Implementierung der Personalsoftware gestoppt

Peoplesoft beißt sich an Siemens die Zähne aus

25.09.1998

Für die Softwareschmiede aus dem sonnigen Pleasanton, Kalifornien, könnte das Aus beim Siemens-Konzern verheerende Folgen für den weiteren Aufbau des Geschäfts in Europa haben. Insider hatten schon vor dem offiziellen Stop gegenüber der CW erklärt, Peoplesofts Personal-Management-Software "Human Resource Management System" (HRMS) werde mit den landesspezifischen Gesetzen, Tarifen sowie Datenschutzverordnungen nicht fertig. Nun bestätigte ein offizielles Schreiben des Siemens-Personalvorstands das Scheitern.

Zu der teuren Entscheidung beigetragen hatte eine sogenannte Baselining-Studie von McKinsey. Die Berater sollten feststellen, welche Veränderungen sich aus den jüngsten organisatorischen Veränderungen bei Siemens ergeben und ob diese mit der Peoplesoft-Lösung abzudecken seien. Ein Siemens-Sprecher bestätigte, das Projekt sei aus Kostengründen abgebrochen worden. Bis dato soll der Konzern rund 100 Millionen in die Einführung von Peoplesofts HRMSgesteckt haben. Der Vorschlag, statt dessen die 197000 Mitarbeiter in Deutschland mit SAP-Software abzurechnen und zu verwalten, sei ebenfalls auf eine Entscheidung von McKinsey zurückzuführen.

Die Regionalgesellschaften müssen nicht auf SAP-Software umsteigen. Sie wurden lediglich angehalten, sich auf eines der beiden Produkte festzulegen und im Falle einer Entscheidung für Peoplesoft eine Schnittstelle zu SAP/HR zu bedienen.

Vor der Vorstandsentscheidung am 21. September hatte Bernhard Tauscher, in der Zentralabteilung Personal bei Siemens zuständig für Organisationsentwicklung Personal, noch gegenüber der CW erklärt: "Peoplesoft wird im Bereich Payroll seit letztem Oktober produktiv eingesetzt." Rund 6000 Mitarbeiterstammsätze würden derzeit damit abgerechnet, ein kleiner Teil der Siemens-Belegschaft in Deutschland.
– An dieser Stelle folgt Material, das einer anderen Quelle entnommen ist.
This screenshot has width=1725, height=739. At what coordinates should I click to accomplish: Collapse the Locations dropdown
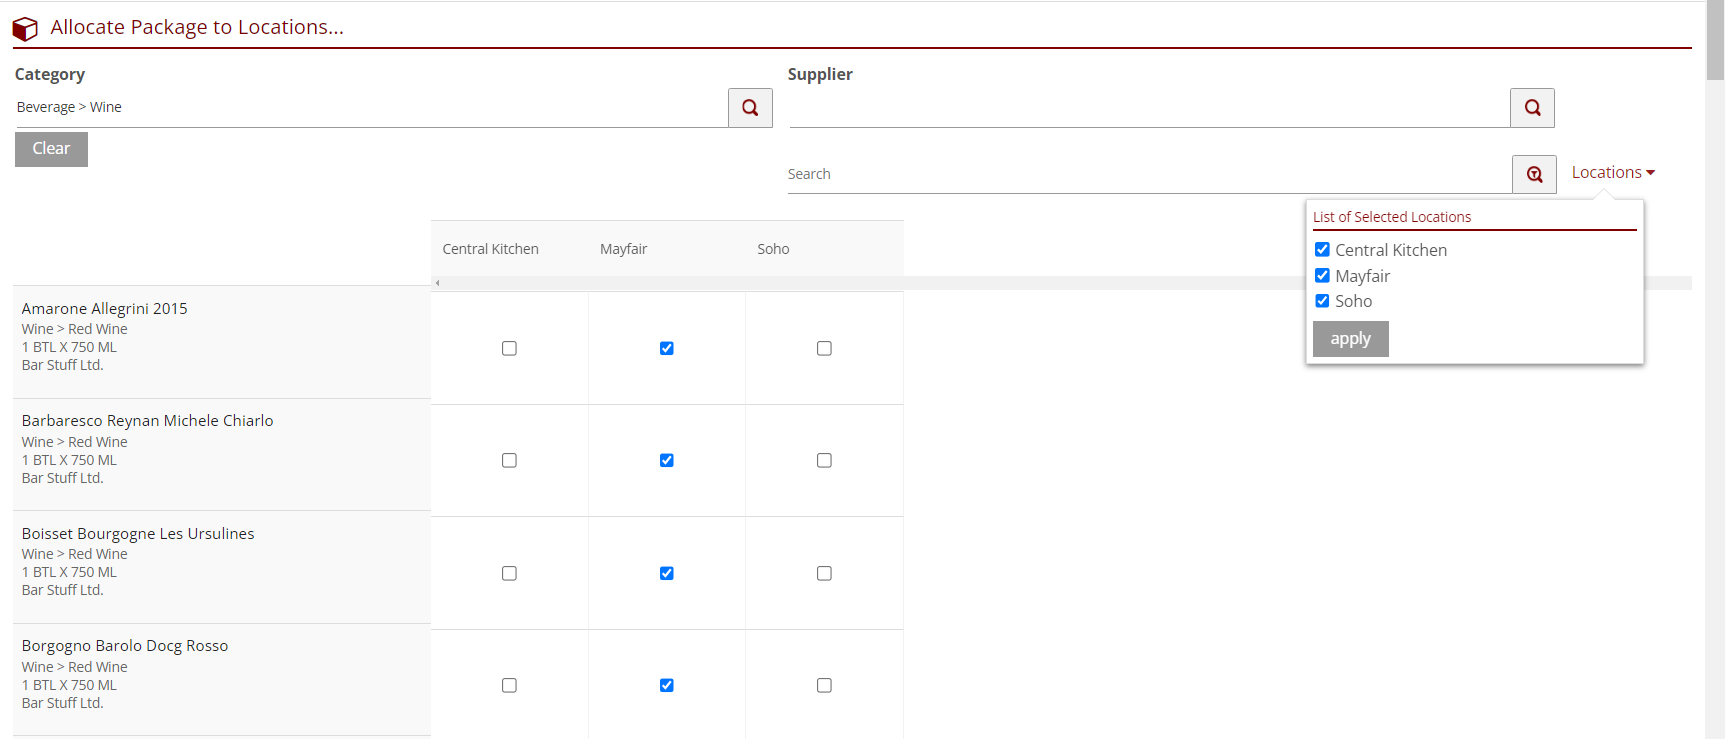click(1612, 173)
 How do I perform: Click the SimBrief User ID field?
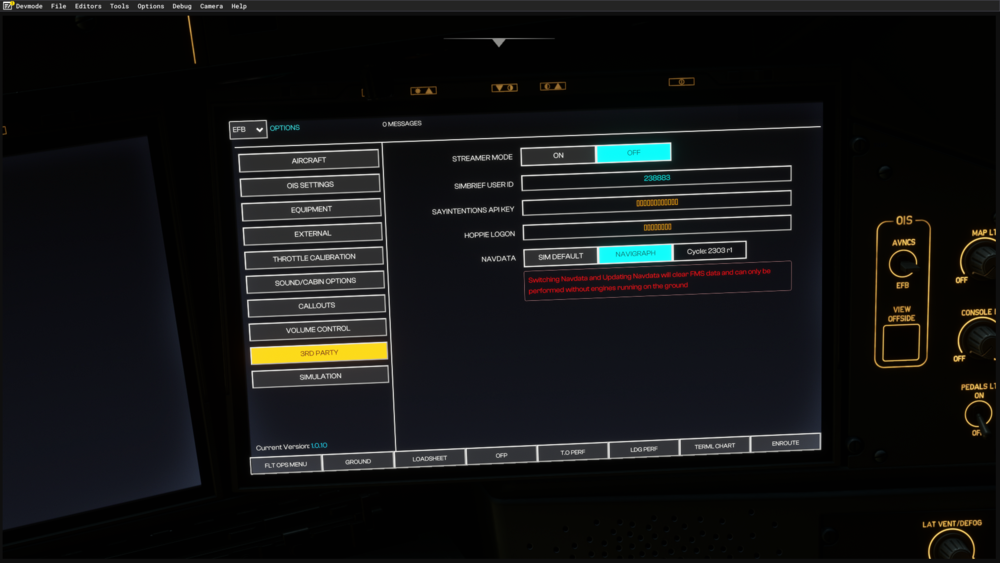pyautogui.click(x=656, y=178)
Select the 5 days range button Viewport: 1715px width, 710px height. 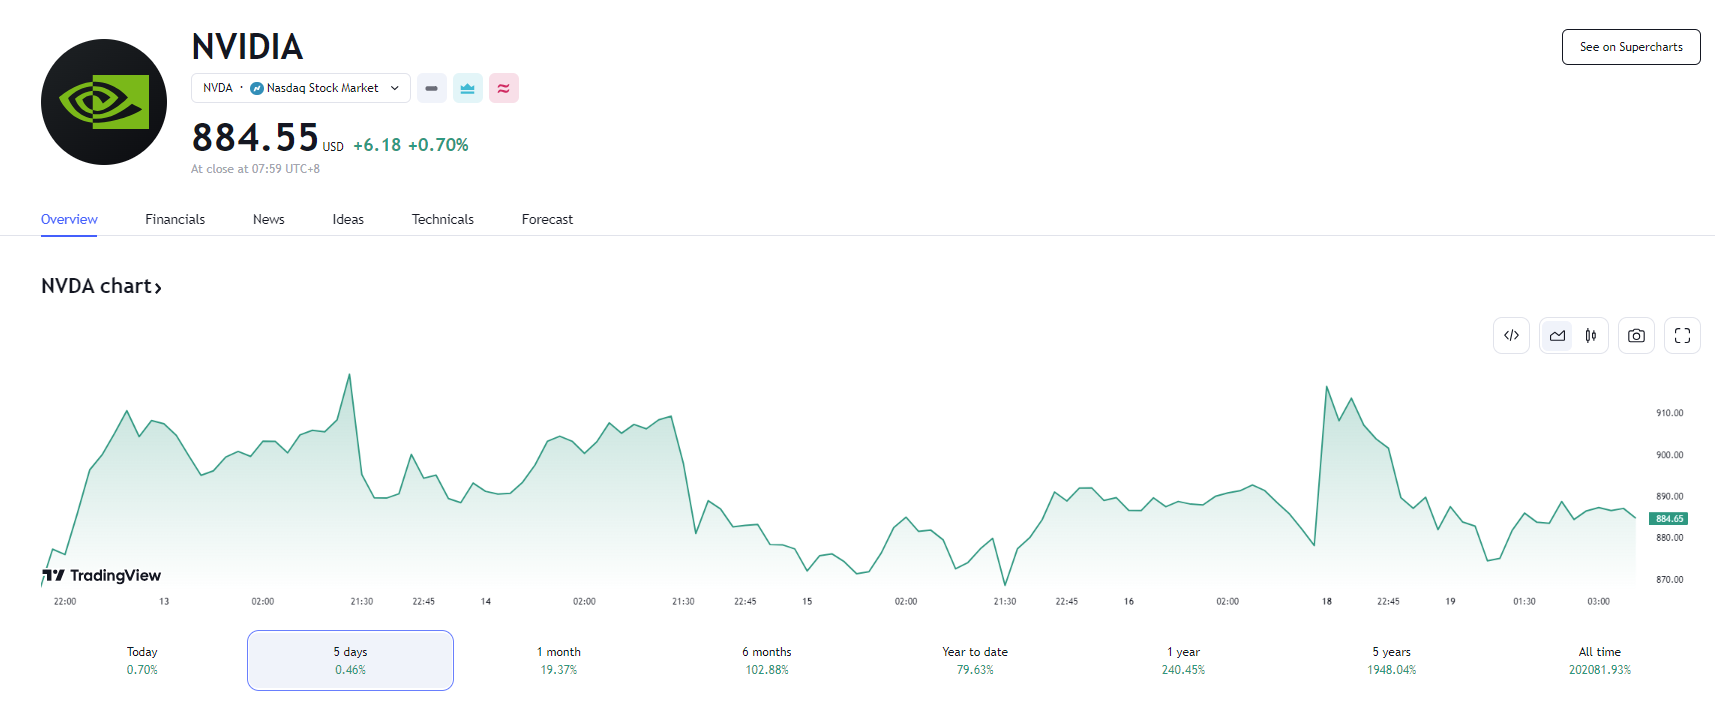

Vor wenigen Tagen noch hatte Uli Lindner, Geschäftsführer Peoplesoft Deutschland, die bereits kursierenden Gerüchte dementiert: "Siemens ist ein Kunde von uns und bleibt es auch." Peoplesofts Abrechnungslösung, die in einer Entwicklungskooperation gemäß den Wünschen von Siemens angepaßt wurde, sei bereits zu einem erheblichen Umfang realisiert. 10000 bis 12000 Abrechnungen werden seinen Angaben zufolge mit dem System bearbeitet. Nach Gesprächen, die er vor kurzem mit dem Siemens-Management geführt habe, sei er darüber hinaus sicher, daß die Verträge verlängert werden.

Insider haben schon seit langem vor Problemen im Siemens-Projekt gewarnt: Eine deutsche Personalabrechnung sei viel komplexer als eine amerikanische. Peoplesoft habe die Funktionsfülle offensichtlich unterschätzt. Fachleute gehen davon aus, daß weltweit rund 70 Prozent aller Anforderungen und Gesetze, die im Personalumfeld entstehen, aus Deutschland kommen. Man stoße hier an die Grenzen des softwaretechnisch Machbaren. Speziell bei einem Unternehmen mit der Struktur und Größe von Siemens seien die Abrechnungsverfahren durch Vorschriften wie Mantel- und Haustarife, Betriebsvereinbarungen - von denen es bei Siemens über 1000 geben soll - etc. so kompliziert, daß kein einzelnes System sie abdecken könne.

Aber die Softwerker trifft wohl nicht die alleinige Schuld: Siemens sei kein einfacher Kunde, stellen Fachleute weiter fest. Abgesehen von der Größe und internationalen Präsenz, werde innerhalb des Konzerns häufig umstrukturiert.

Die Siemens AG hatte sich Ende 1994 dazu entschlossen, Peoplesofts HRMS-Lösung konzernweit einzusetzen. Bislang arbeitet unter anderem die Niederlassung in Erlangen mit der Software. Großen Einfluß auf die Entscheidung für die Softwareschmiede aus Pleasanton schreiben Fachleute der Intervention eines amerikanischen Siemens-Tochterunternehmens zu. Der Betrieb war bereits Peoplesoft-Anwender und sträubte sich mit Händen und Füßen gegen die SAP-Software.